Use the same JSON body as the synchronous endpoint, but switch to the /v1/async/ path.

curl -X POST http://localhost:8080/v1/async/chat/completions \
  -H "Content-Type: application/json" \
  -H "x-bf-vk: sk-bf-your-virtual-key" \
  -H "x-bf-async-job-result-ttl: 3600" \
  -d '{
    "model": "openai/gpt-4o-mini",
    "messages": [
      {
        "role": "user",
        "content": "Summarize the latest release notes in 3 bullets"
      }
    ]
  }'

Response (202 Accepted)

{
  "id": "1e89b165-d4fe-49e8-beb2-3e157f2df02f",
  "status": "pending",
  "created_at": "2026-02-19T08:10:17.831Z"
}

Polling for Results

Use GET on the matching endpoint with the returned job_id.

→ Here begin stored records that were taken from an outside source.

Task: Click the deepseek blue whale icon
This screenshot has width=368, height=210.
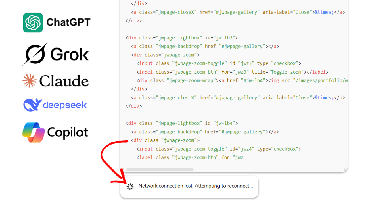Action: [x=32, y=105]
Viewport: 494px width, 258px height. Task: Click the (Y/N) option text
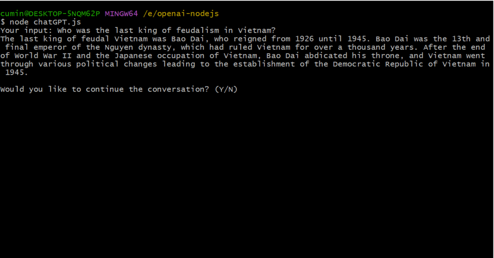pos(226,90)
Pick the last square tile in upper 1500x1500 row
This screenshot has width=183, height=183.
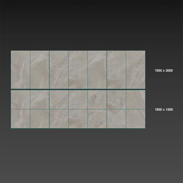(x=135, y=100)
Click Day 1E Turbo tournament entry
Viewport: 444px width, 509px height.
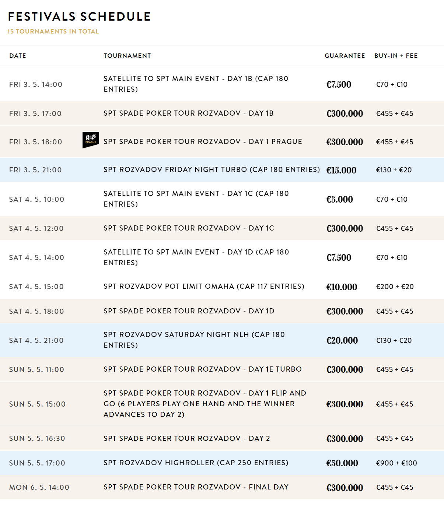(202, 369)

curl -X GET http://localhost:8080/v1/async/chat/completions/1e89b165-d4fe-49e8-beb2-3e157f2df02f \
  -H "x-bf-vk: sk-bf-your-virtual-key"

Response codes:

202 Accepted: job is still pending or processing
200 OK: job is completed or failed

Pending example (202)

{
  "id": "1e89b165-d4fe-49e8-beb2-3e157f2df02f",
  "status": "pending",
  "created_at": "2026-02-19T08:10:17.831Z"
}

Completed example (200)

{
  "id": "1e89b165-d4fe-49e8-beb2-3e157f2df02f",
  "status": "completed",
  "created_at": "2026-02-19T08:10:17.831Z",
  "completed_at": "2026-02-19T08:10:19.412Z",
  "expires_at": "2026-02-19T09:10:19.412Z",
  "status_code": 200,
  "result": {
    "id": "chatcmpl-123",
    "object": "chat.completion"
  }
}

Failed example (200)

{
  "id": "1e89b165-d4fe-49e8-beb2-3e157f2df02f",
  "status": "failed",
  "created_at": "2026-02-19T08:10:17.831Z",
  "completed_at": "2026-02-19T08:10:19.412Z",
  "expires_at": "2026-02-19T09:10:19.412Z",
  "status_code": 429,
  "error": {
    "error": {
      "message": "rate limit exceeded",
      "type": "rate_limit_error"
    }
  }
}

Job Lifecycle

Status	Meaning	Transition Trigger
`pending`	Job record is created and queued	Immediate status on submit
`processing`	Background worker has picked up the job	Worker starts execution
`completed`	Operation succeeded and result is stored	Provider call completes successfully
`failed`	Operation failed and error is stored	Provider call returns a DeepIntShield error

Result TTL and Expiration

Default TTL is 3600 seconds (1 hour).
TTL starts from completion time, not submission time.
Server default is configured in client.async_job_result_ttl.
Per-request override uses x-bf-async-job-result-ttl.
If the header is invalid or <= 0, DeepIntShield falls back to the default TTL.
Expired jobs return 404 Job not found or expired.
Expired async jobs are cleaned up every minute.

Virtual Key Authorization

If a job is created with a virtual key, the job stores that virtual key identity.
Polling must use the same virtual key value.
Missing or mismatched virtual keys fail lookup and return 404 Job not found or expired.
Jobs created without a virtual key are not virtual-key scoped, so they can be polled by any caller that passes your gateway auth/middleware checks.

Observability

Async executions are logged like synchronous requests.
The logging metadata includes isAsyncRequest: true, which appears as an Async badge in the Logs UI.
Background execution still uses DeepIntShield request APIs, so LLM plugin hooks (governance, logging, cost tracking, etc.) are executed for the actual inference run.

Limitations

Gateway-only feature (not available in Go SDK).
Streaming is not supported on async endpoints.
Requires Logs Store to register async routes.
Jobs stuck in processing are not auto-expired by TTL cleanup. Cleanup only deletes jobs with expires_at set (completed/failed).